═════ Passage to read ═════

After detoxification, the relapse rate of MOH patients is high, especially in the first year, but decreases thereafter. Experts recommend interdisciplinary rehabilitation after the detoxification to ensure long-lasting effects. Further goals of multidisciplinary treatment are education, improvement of therapy to reduce headache frequency, and to increase quality of life. There is lacking evidence as to which therapeutic elements have to be part of a multidisciplinary treatment approach.
There is only little empirical research about intensive multidisciplinary headache treatment programs for MOH, migraine, and tension-type headache, but some multimodal treatment approaches were shown to be effective for MOH and primary headaches.[17,18] The study of Gunreben et al presented pre- and postdata of intensive multidisciplinary pain program in terms of number of headache days per month, headache intensity, and depression. Pre- and post-data of standardized outcome instruments were not presented. At present, there are no published data on comprehensive health-related quality of life (HRQoL) from patients who underwent an intensive interdisciplinary MOH rehabilitation program after detoxification available.
The goal of this study was to quantify comprehensively as well as condition-specifically HRQoL for patients with MOH after detoxification and subsequent MOH rehabilitation program using standardized patient-reported outcome measures (PROMs). Data were compared to available normative values obtained by general population surveys. The hypothesis was that there were still health deficits in some health dimensions, especially in mental and psychosocial health scales, even after successful detoxification and subsequent rehabilitation. The findings help to get an idea of the health and impairment of those patients as well as the usefulness and feasibility of the generic and condition-specific PROMs. This should give a basis to plan future prospective studies, which quantify intervention effects.
This cross-sectional pilot study examined patients having participated in the Zurzach headache program (Zurzacher Kopfschmerz Programm, ZKP) at the rehabilitation center “RehaClinic,” Bad Zurzach, Switzerland, between July 2012 and June 2014, by means of a postal survey. The conditions for entry to the ZKP were diagnosis of MOH, confirmed by board-certified neurologists. Cross-sectional assessment was performed 0.5 to 2.5 years after the end of the ZKP.
Exclusion criteria for the ZKP and the study were: Abuse of benzodiazepines; serious psychiatric comorbidity such as psychosis or suicidality; severe somatic illness requiring specific treatment and preventing participation in the ZKP, for example, cancer, inflammatory rheumatic disease, serious other neurological diseases that prevented participation in the program (e.g., dementia); nonadherence for the correct intake of prescribed medication or regular participation in all therapies of the ZKP; insufficient German language skills to understand the study questionnaire. The study protocol was approved by the independent local ethics commission (Health Department in Aarau, Switzerland, EK AG 2008/026). Written, signed informed consent was obtained from all participants.

═════ Data supplied ═════

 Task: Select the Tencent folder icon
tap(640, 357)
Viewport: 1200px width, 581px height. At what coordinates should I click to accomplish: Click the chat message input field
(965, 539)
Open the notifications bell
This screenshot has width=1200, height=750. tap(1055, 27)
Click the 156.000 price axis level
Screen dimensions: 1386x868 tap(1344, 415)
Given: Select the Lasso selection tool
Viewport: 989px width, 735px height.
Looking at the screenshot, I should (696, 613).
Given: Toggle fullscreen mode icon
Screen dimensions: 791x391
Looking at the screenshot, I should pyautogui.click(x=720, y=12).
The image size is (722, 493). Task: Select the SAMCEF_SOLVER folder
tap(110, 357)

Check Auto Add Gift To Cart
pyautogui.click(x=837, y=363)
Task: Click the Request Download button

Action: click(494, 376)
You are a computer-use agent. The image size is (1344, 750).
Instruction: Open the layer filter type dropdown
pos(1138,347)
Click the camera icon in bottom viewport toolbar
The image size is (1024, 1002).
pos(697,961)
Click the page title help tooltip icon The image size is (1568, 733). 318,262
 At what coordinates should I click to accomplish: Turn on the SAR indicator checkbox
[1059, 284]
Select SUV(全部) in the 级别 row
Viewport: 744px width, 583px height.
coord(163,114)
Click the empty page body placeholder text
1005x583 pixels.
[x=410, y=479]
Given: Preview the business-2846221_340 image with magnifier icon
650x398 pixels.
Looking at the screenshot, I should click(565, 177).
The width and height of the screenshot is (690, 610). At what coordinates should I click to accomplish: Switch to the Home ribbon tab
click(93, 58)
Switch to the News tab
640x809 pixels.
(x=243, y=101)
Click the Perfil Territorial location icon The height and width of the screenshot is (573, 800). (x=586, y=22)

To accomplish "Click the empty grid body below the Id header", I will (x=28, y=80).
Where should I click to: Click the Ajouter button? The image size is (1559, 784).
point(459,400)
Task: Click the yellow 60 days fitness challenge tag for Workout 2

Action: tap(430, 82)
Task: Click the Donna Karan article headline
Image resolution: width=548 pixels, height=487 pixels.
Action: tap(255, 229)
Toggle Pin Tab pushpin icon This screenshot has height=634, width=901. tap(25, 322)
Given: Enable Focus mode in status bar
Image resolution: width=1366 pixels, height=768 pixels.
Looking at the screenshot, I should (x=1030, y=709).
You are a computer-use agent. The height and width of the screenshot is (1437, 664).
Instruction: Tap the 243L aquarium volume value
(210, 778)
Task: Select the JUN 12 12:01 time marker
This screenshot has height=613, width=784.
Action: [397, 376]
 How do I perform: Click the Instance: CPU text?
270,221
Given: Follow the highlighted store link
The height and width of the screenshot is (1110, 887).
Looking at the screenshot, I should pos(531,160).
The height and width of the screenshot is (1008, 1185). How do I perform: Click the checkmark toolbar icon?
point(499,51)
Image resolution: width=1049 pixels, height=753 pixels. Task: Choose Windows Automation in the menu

═════

> _Problem requirements_
Please say whether each statement agrees with the passage on headache rehabilitation, answering yes or no and quoting the deciding words. (a) The relapse rate after detoxification is especially high in the first year. (b) The study of Gunreben et al presented pre- and post-data of standardized outcome instruments. (c) Patients in this study were assessed by telephone interview.

> _Result of the exercise_
(a) Yes: "the relapse rate of MOH patients is high, especially in the first year, but decreases thereafter."
(b) No: "Pre- and post-data of standardized outcome instruments were not presented."
(c) No: "by means of a postal survey."